XPath/XQuery procedural grouping


I have a XML file:

<books>
  <title>Moby-Dick</title>
  <author>Herman Melville</author>
  <title>Sunrise Nights</title>
  <author>Jeff Zentner</author>
  <author>Brittany Cavallaro</author>
  <price>14.52€</price>
  <title>My Salty Mary</title>
  <author>Cynthia Hand</author>
  <author>Brodi Ashton</author>
  <author>Jodi Meadows</author>
</books>

For which I would like to create a new book node every time I encounter a title node, putting every following non‑title node into that book. My expected output is:

<books>
  <book>
    <title>Moby-Dick</title>
    <author>Herman Melville</author>
  </book>
  <book>
    <title>Sunrise Nights</title>
    <author>Jeff Zentner</author>
    <author>Brittany Cavallaro</author>
    <price>14.52€</price>
  </book>
  <book>
    <title>My Salty Mary</title>
    <author>Cynthia Hand</author>
    <author>Brodi Ashton</author>
    <author>Jodi Meadows</author>
  </book>
</books>

As XQuery's group by doesn't seem to be useful here, I'm trying to do the grouping in an array using fold-left.
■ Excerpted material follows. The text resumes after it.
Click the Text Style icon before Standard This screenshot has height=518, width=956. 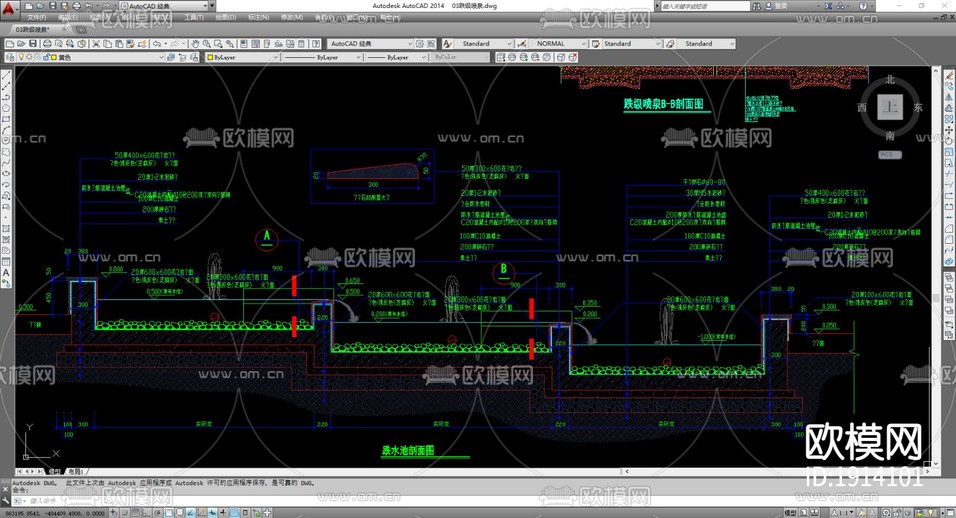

Here's what I wrote so far:

aside: There might be a simpler method so feel free to point it out to me.

let $groups := (
  doc("books.xml")/books/* =>
    fold-left((array{}, 0), function($acc, $node) {
      let
        $arr := $acc[1],
        $idx := $acc[2]
      return
        if (name($node) = "title")
        then ($arr => array:append($node), $idx+1)
        else ($arr => array:put($idx, ($arr($idx), $node)), $idx)
    })
  )[1]
return
  <books>{
    for $nodes in $groups
    return <book>{$nodes}</book>
  }</books>

Which wrongly outputs:

<books>
  <book>
    <title>Moby-Dick</title>
    <author>Herman Melville</author>
    <title>Sunrise Nights</title>
    <author>Jeff Zentner</author>
    <author>Brittany Cavallaro</author>
    <price>14.52€</price>
    <title>My Salty Mary</title>
    <author>Cynthia Hand</author>
    <author>Brodi Ashton</author>
    <author>Jodi Meadows</author>
  </book>
</books>

POSTSCRIPT

I found the error in my code: I was iterating over the $groups array with a for $nodes in $groups return ... which should be $groups => array:for-each(function($nodes){...}) instead.
For a simpler method than fold-left check the accepted answer.


Solution

  • If you have the option of using XSLT 2.0+, use:

    <xsl:template match="booke">
      <books>
         <xsl:for-each-group select="*" 
                    group-starting-with="title">
           <book>
              <xsl:copy-of select="current-group()"/>
           </book>
         </xsl:for-each-group>
      </books>
    </xsl:template>
    

    In XQuery 3.0+ it can be done using the FLWOR window clause.

    for tumbling window $w in books/*
       start $s when $s[self::title]
       return <book>{$w}</book>
    

    Not tested.